## WHAT THE EXERCISE ASKS
Of all the lines below, output only those starting at the one with "The height and" and ending at the one with "Collapse the Address List panel", both ends included, exactly as written.

## RECORD SET

....

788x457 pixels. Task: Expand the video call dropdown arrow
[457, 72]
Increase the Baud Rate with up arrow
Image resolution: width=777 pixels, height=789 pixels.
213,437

....

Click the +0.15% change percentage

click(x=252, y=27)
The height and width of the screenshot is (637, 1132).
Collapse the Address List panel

....

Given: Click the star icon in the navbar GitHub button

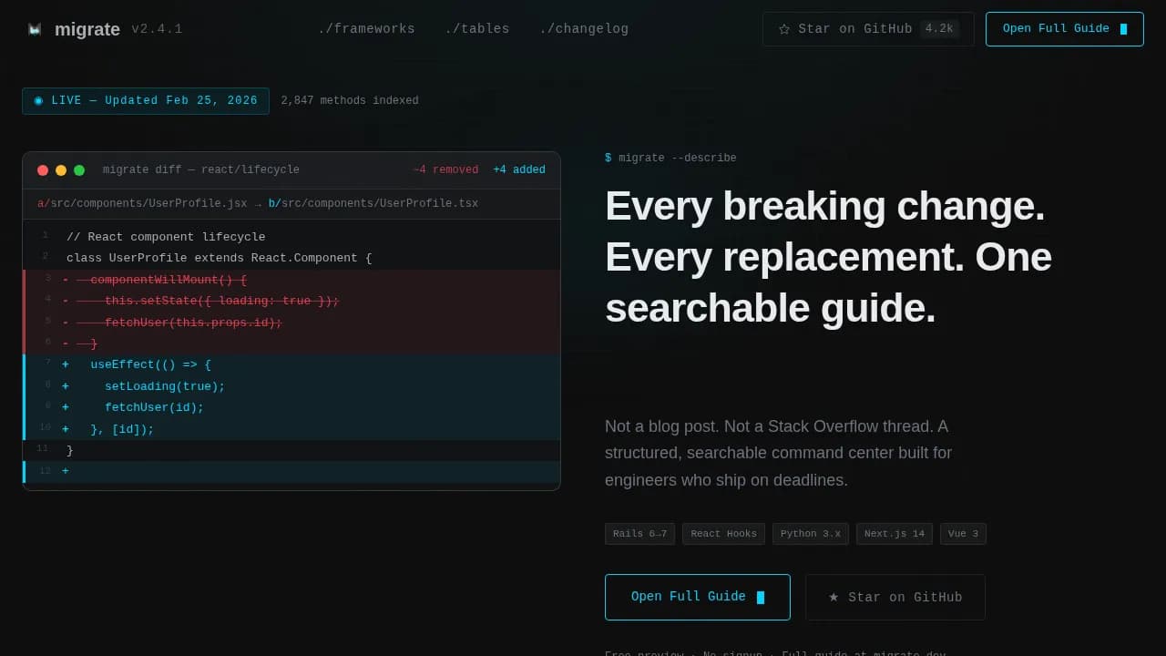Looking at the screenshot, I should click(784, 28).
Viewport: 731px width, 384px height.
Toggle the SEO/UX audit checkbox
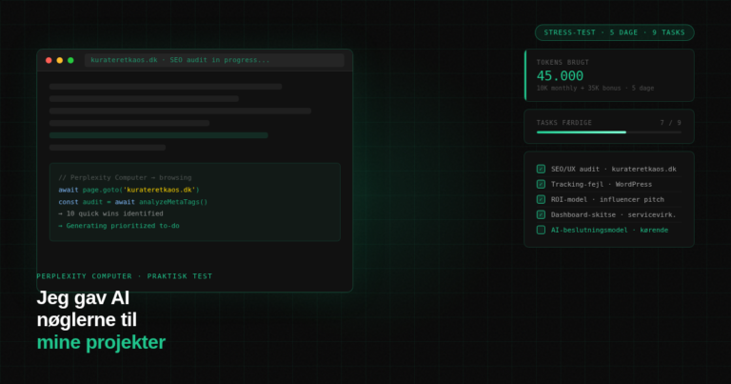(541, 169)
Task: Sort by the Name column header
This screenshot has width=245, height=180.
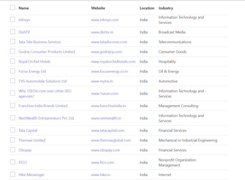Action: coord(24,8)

....

## RESPONSE
The height and width of the screenshot is (637, 1132).
Collapse the Address List panel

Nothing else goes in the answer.